In their letter, the senators agree that private schools in the choice program need to be held accountable, but that process is the domain of the state.

“Our concern is with the lack of information being provided regarding this ongoing investigation, and the potential ramifications it may have on participating families and schools,” the senators write. “To that end, we ask that you please update our offices about changes the federal government is demanding be made to our parental choice programs, as well as whether changes have been made or are in the process of being made by the Department of Public Instruction in response to this investigation …”

The senators seek copies of any correspondence between DPI and the Justice Department on the matter.

A DOJ spokeswoman who originally said she would respond to Wisconsin Reporter’s question about the status of the investigation has failed to return several calls. So have officials from DPI.

But Ellen Canale, from the DOJ’s Office of Public Affairs, told the Journal Sentinel that she was “unable to comment on the existence of any investigation.”

“What I can tell you is that DOJ is engaged in ongoing efforts to ensure that states administer and operate their school choice programs consistent with their obligations under federal civil rights laws,” she said in a statement to the newspaper.

CJ Szafir, associate counsel and Education Policy director for WILL, told Wisconsin Reporter on Thursday the Justice Department’s investigation is “unprecedented and without merit.”

DPI’s Jenkins, in the November letter, insisted that the agency was “not aware of any discriminatory policy or practice that it employs in respect to its administration of Choice programs.” While there may be individual examples of discrimination, DPI asserts there is no systemwide policy of discrimination as DOJ seems to suggest in its letter.

School Choice proponents say the point is moot.
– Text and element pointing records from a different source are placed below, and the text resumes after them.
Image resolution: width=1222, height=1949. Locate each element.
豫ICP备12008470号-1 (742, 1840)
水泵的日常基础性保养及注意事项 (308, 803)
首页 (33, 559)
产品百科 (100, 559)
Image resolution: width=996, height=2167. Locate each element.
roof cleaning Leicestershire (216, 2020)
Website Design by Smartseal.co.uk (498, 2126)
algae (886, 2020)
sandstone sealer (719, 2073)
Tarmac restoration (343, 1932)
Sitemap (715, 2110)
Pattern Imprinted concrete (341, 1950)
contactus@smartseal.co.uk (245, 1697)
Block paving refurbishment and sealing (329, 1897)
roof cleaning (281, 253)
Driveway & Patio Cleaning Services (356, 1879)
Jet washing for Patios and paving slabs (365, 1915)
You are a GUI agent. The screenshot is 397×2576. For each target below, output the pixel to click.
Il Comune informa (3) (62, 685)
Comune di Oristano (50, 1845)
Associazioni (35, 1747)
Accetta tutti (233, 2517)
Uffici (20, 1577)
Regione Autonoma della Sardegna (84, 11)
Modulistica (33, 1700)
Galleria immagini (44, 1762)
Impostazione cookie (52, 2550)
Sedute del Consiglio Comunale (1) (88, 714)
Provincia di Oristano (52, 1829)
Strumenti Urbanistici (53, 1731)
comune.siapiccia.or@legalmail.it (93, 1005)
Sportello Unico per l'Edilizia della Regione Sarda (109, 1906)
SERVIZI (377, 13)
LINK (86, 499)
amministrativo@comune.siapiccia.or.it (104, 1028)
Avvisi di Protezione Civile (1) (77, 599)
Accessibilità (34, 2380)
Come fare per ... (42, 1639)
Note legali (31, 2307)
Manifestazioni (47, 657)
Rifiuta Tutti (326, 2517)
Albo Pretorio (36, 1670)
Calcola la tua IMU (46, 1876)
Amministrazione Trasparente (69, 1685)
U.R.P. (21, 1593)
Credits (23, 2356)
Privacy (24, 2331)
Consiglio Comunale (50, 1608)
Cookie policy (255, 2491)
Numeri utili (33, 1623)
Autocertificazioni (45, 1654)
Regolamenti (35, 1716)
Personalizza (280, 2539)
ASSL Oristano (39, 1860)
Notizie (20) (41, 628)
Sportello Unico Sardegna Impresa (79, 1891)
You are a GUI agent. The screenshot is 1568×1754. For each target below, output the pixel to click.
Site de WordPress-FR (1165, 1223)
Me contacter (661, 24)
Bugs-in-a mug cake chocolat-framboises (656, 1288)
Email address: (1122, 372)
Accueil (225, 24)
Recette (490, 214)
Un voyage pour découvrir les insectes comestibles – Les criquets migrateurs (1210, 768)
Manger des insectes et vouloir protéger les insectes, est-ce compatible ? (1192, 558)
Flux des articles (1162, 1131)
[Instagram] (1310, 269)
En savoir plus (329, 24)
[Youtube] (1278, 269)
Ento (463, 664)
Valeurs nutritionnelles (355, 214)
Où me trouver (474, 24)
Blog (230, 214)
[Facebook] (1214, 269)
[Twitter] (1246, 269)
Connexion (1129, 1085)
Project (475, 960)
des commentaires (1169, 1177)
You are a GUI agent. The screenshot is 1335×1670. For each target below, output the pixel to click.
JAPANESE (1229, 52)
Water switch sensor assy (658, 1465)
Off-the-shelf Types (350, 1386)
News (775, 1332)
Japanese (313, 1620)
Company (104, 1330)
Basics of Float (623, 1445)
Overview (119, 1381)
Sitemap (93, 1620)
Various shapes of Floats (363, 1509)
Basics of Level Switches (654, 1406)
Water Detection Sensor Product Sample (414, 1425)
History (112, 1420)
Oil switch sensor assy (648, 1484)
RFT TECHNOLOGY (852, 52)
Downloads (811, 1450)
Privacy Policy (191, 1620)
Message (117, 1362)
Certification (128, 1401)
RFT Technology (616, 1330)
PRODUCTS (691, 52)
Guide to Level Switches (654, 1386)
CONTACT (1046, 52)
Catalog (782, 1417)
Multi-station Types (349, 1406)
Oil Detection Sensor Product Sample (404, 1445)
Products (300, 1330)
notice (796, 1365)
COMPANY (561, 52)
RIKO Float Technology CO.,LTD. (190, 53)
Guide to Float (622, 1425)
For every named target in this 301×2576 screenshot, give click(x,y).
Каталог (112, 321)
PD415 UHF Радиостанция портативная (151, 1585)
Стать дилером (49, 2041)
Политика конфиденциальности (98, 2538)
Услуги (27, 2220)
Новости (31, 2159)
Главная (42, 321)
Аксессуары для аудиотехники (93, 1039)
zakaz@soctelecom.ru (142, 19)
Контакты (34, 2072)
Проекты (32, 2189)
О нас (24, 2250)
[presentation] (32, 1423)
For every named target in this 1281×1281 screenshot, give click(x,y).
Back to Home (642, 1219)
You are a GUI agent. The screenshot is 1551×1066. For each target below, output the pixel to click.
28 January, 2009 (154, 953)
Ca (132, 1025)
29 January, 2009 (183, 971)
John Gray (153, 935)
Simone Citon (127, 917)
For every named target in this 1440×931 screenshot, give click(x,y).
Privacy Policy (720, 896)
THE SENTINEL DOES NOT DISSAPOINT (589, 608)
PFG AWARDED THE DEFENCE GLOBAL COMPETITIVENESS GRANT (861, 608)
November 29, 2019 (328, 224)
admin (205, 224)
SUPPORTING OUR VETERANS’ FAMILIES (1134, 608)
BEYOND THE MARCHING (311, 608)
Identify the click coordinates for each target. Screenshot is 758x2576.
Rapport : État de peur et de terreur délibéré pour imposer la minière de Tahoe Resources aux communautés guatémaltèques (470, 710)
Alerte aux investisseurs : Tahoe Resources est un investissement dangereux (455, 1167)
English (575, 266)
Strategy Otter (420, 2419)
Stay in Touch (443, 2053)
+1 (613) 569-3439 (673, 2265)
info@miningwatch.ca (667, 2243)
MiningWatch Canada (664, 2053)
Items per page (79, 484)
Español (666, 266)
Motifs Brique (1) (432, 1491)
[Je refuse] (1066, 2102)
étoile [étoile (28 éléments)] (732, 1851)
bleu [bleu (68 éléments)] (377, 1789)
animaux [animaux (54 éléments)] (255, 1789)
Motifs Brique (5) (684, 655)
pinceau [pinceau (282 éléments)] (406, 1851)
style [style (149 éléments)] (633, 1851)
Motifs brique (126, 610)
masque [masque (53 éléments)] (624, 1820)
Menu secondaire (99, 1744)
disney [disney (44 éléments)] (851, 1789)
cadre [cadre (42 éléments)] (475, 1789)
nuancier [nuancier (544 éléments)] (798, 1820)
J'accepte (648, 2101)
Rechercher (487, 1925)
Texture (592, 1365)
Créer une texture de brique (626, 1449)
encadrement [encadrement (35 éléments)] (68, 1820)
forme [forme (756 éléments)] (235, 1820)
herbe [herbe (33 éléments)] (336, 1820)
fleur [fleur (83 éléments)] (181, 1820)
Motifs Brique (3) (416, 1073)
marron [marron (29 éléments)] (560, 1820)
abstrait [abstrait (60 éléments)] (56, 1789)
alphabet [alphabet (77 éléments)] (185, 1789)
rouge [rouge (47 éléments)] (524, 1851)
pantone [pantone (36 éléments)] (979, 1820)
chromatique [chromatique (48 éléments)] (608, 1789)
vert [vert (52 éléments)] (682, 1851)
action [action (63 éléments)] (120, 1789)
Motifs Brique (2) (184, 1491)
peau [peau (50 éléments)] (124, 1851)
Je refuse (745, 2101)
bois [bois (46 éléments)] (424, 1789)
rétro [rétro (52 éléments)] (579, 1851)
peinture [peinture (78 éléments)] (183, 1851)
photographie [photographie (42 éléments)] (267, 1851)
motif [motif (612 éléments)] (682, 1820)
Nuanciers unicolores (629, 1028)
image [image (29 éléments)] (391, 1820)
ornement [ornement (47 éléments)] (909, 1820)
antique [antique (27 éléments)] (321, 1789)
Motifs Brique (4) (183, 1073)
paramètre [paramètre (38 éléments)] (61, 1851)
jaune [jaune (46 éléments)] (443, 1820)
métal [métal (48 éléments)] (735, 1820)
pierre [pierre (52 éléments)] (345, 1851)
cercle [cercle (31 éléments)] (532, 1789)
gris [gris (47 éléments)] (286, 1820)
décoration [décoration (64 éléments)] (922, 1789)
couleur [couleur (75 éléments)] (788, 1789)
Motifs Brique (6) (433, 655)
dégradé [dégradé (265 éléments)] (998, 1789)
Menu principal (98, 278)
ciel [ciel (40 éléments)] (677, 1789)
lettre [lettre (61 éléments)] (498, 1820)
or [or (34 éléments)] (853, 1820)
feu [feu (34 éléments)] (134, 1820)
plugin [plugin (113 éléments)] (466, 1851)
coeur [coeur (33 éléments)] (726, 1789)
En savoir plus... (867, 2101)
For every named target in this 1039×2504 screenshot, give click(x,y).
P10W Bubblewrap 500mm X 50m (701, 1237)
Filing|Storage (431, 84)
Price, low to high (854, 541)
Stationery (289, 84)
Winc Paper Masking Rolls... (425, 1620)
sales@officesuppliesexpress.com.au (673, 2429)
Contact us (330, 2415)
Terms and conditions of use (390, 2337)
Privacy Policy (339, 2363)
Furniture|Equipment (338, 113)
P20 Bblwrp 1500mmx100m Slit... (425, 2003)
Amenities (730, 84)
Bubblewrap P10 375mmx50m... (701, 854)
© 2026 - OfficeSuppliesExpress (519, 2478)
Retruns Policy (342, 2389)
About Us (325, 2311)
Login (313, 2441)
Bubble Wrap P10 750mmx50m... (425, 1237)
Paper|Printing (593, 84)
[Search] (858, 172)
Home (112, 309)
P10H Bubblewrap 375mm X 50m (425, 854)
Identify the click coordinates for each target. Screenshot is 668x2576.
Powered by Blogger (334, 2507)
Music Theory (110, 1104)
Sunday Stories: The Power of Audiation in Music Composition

As WILL notes, state law requires that Choice schools may not deny admission to any student on the basis of disability and that DPI provide vouchers to families of disabled and non-disabled students alike.

Szafir said DPI must be as “transparent as possible regarding their communications with the Justice Department, as well as their plan in responding to the Justice Department’s demands for more regulations on school choice.”

“The letter from Majority Leader Fitzgerald and the Senate Republicans will go a long way in achieving that,” he said.